Urine and serum ghrelin, sCD80 and sCTLA-4 levels in doxorubicin-induced experimental nephrotic syndrome.

Abstract

Nephrotic syndrome (NS) is an immune-mediated disorder associated with hyperlipidemia. NS has been proposed to be mediated through CD80-related T cell immune response, which could be blocked using soluble cytotoxic T lymphocyte-associated s(CTLA)-4. Although ghrelin is a hormone-modulating lipid metabolism and suppressing immune system, the precise role of ghrelin in NS is not well established. We evaluated the levels of ghrelin, soluble CD80 (sCD80) and sCTLA4 in serum and urine in doxorubicin-induced NS in rats. We also investigated the relation between their levels and the levels of serum total cholesterol (TC), triglyceride, albumin and urine protein. While urinary ghrelin levels were significantly lower in the nephrotic rats compared to the control group, serum ghrelin levels were comparable in the nephrotic and control rats. In contrast, serum and urinary sCD80 and sCTLA4 levels were higher in the nephrotic rats than the controls. The urinary ghrelin levels were negatively correlated with the levels of serum triglyceride, TC and urine protein, sCD80 and sCTLA4. The urine sCD80 levels were positively correlated with the TC, urine protein and urine sCTLA4 levels, and negatively correlated with the serum albumin.

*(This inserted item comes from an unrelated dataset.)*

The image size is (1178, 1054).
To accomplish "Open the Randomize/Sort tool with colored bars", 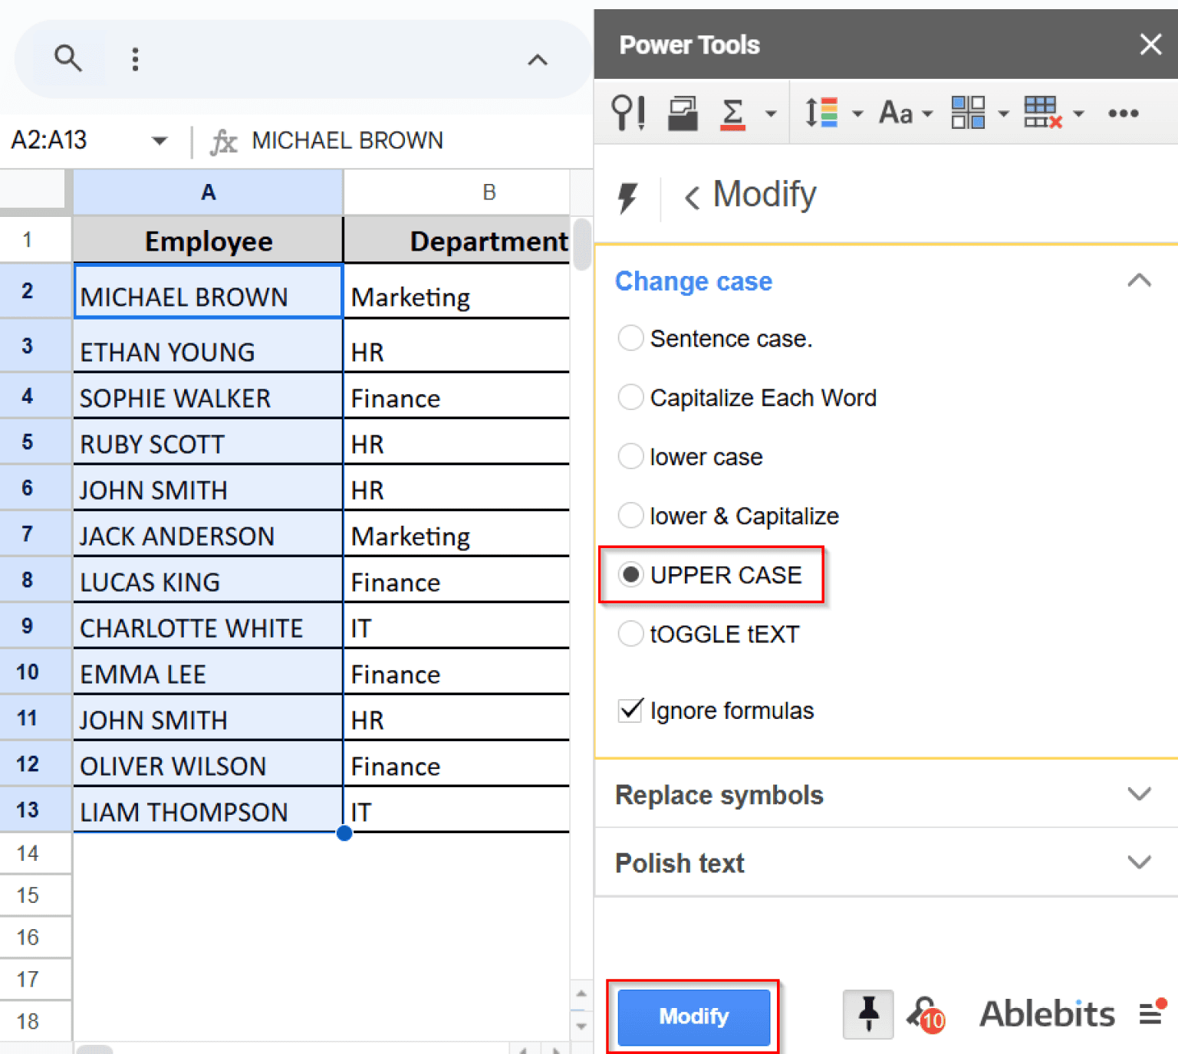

The urine sCTLA4 levels were positively correlated with the TC and urine protein levels and negatively correlated with the serum albumin levels. In regression analysis, the urine ghrelin levels significantly relate to urine sCD80 levels. Besides, hyperlipidemia in NS did not appear to be related to serum ghrelin levels. Low urine ghrelin levels might be relevant to pathogenesis of doxorubicin-induced NS. The reduction in urine ghrelin levels might also be associated with increased levels of urine sCTLA4 and sCD80 which reflect proteinuria.